There have been 45 monthly employment reports since Barack Obama was inaugurated president. Number 46 will be the biggest of them all.
Not in terms of significance for what it tells us about the economy; on that score, every report is about the same. They provide guidance on whether the job market is getting better or worse, and in something close to real time, but are subject to revision and statistical blips, and thus are only one piece of a complex economic puzzle.
Economics writers tend to be dismissive of analyzing jobs numbers through a political lens; ultimately, what determines elections is the overall thrust of the economy and the persuasiveness of the answers offered by competing candidates, not any one month's data. But the Labor Department's October report, due out Friday, is an exception.
Coming four days before the polls, the headlines out of this report, and their political resonance, could well be more important than whatever it actually tells us about the economy.
What it would mean
This close to Election Day, a surprisingly bad report would add potency to Republican nominee Mitt Romney's arguments that President Obama's economic policies are a failure. A surprisingly good report would give Obama and his allies evidence that the country is heading the right direction. Either way, the results will hang over their closing arguments.

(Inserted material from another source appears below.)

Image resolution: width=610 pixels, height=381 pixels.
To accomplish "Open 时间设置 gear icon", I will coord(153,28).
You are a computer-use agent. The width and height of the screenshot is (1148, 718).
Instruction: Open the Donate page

Forecasters are expecting numbers that fall somewhere in between those markers, predicting data that matches the economic trend of the past three years: glacial improvement in a job markets still feeling the impact of the recession.
The consensus among analysts is that employers added 125,000 jobs in October, which would be a slight improvement from the 114,000 reported in September but only about what is needed to keep up with an ever-growing labor force. The unemployment rate, which economists tend to view as a less reliable measure of economic progress but which has greater political potency, is forecast to rise one-tenth of a percentage point to 7.9 percent, reversing a decline in September.